The western media has made a lot about Dr Wenliang, a young ophthalmologist, who was reprimanded on January 3 by the Wuhan police authorities, and later died fighting the disease. He was not directly dealing with the disease, nor did he submit a report to the authorities that was suppressed as the western media makes it out to be. He shared some information on the infections in his hospital on social media. Yes, the Wuhan police authorities did reprimand Dr Li Wenliang, for spreading rumours in social media about the novel virus, an action that was accepted by Chinese authorities later as a mistake. It was a bureaucratic knee-jerk reaction by the authorities to control what was being reported in the early stages of the epidemic in social media.

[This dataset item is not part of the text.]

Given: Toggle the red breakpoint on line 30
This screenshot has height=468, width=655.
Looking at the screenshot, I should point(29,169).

Have bureaucracies in other countries performed better? Only look at the way CDC in the US and the Trump administration dealt with the testing fiasco, the Indian scenario where we do not know who or based on what our policies are being framed. In the UK, there is periodic talk of models, as also in India, but what are the models that the governments are using are shrouded in mystery! Or the directive that has been issued by the Indian government that only information issued by the ministry of health and family welfare or the Indian Council of Medical Research can be reported by the media!
The question to answer is, did this affect the information that is shared with the world? China shared all the information it had on the nature of the infections, the genome sequence of the virus, and that it was seeing not only human to human transmission, but this transmission was high enough needing a total lockdown of a city of 11 million, and another 15 shortly after. This at a time when the Chinese had only 400 known infections! Action speaks louder than words, and if global leaders were not listening, that is something they have to explain to their people. Instead of China bashing.

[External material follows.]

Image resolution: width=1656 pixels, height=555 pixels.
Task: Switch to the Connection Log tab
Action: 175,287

The pandemic is only uncovering the deeper fissures that are already existing, and widening existing fault lines in the world. The US has got away with brazenly stealing Iran and Venezuela’s wealth, a significant part of which was either within the US banking system, or under the financial control of the US. Can they do this with China? For instance refusing to pay back the 1.09 trillion dollars that the US owes China as debt? Or will any such overreach finally sink the dollar as countries realise the risk in making dollar the de-facto global reserve currency?